### YOUR OBJECTIVE
Copy the rows below word for word, and leave out the pictures.

- Opening Delimiter -

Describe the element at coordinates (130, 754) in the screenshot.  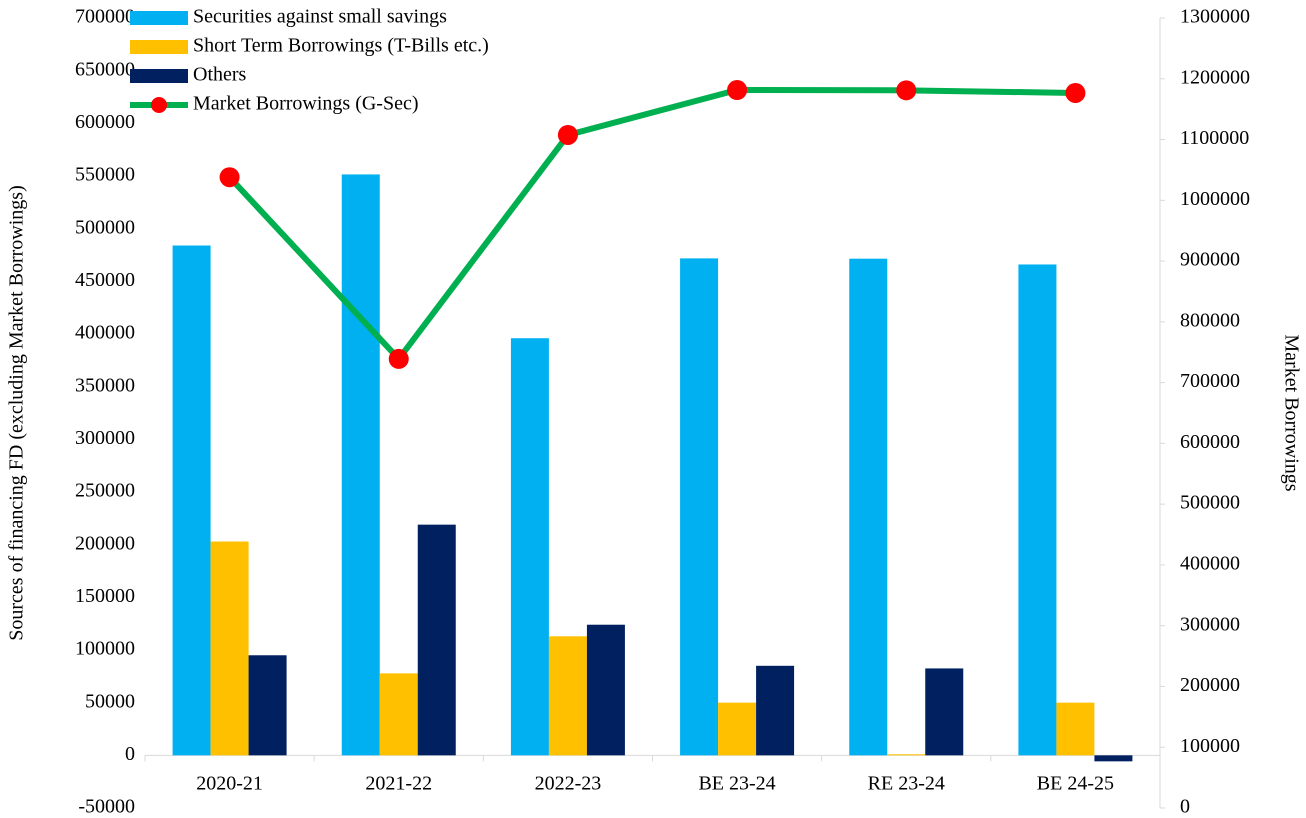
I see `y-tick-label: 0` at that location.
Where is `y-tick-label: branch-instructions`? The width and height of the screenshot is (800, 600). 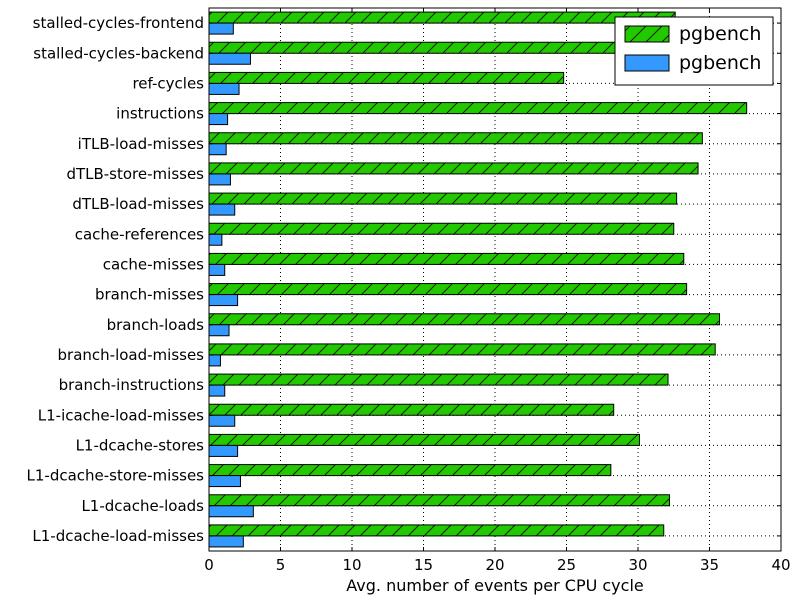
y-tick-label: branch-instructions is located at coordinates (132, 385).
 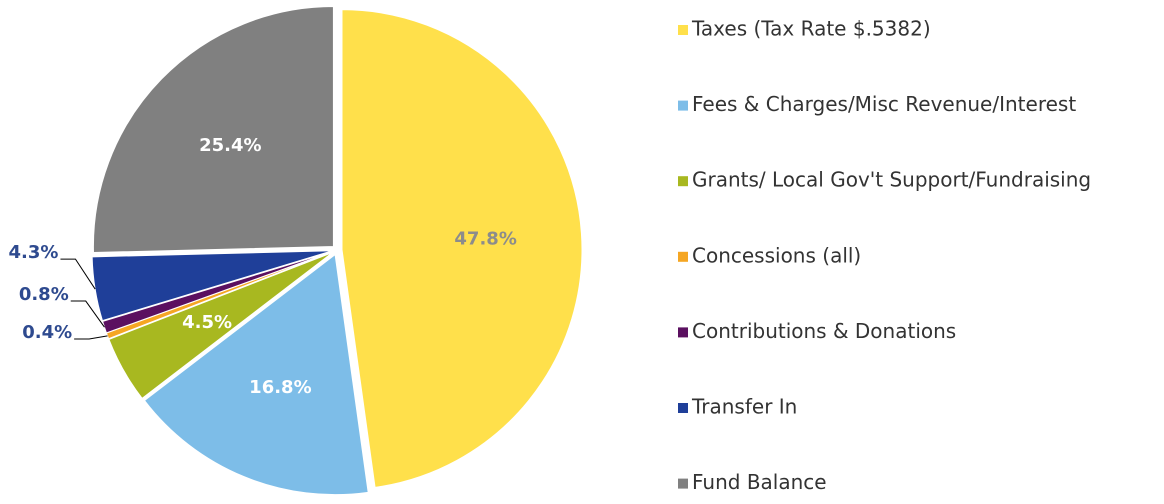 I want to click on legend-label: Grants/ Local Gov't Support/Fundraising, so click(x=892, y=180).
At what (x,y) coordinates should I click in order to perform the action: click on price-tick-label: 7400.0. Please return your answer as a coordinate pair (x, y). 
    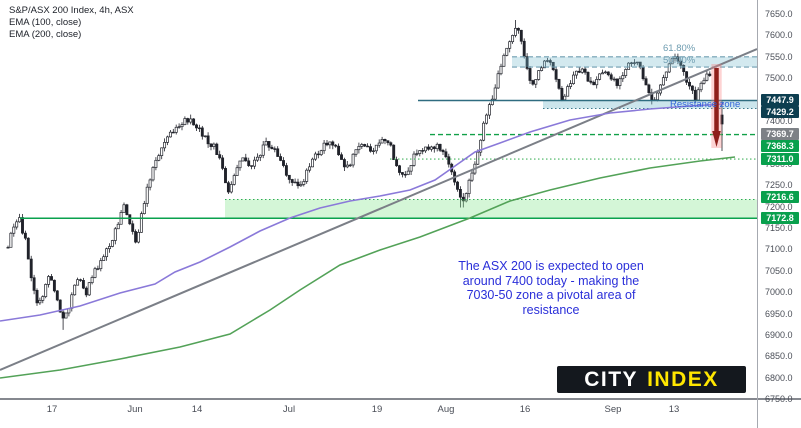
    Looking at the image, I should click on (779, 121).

- Closing Delimiter -

### WRITTEN RESPONSE
Describe the element at coordinates (130, 754) in the screenshot.  
I see `y-tick-label: 0` at that location.
Where is `y-tick-label: branch-instructions`? The width and height of the screenshot is (800, 600). 
y-tick-label: branch-instructions is located at coordinates (132, 385).
  I want to click on legend-label: Grants/ Local Gov't Support/Fundraising, so click(x=892, y=180).
At what (x,y) coordinates should I click in order to perform the action: click on price-tick-label: 7400.0. Please return your answer as a coordinate pair (x, y). 
    Looking at the image, I should click on (779, 121).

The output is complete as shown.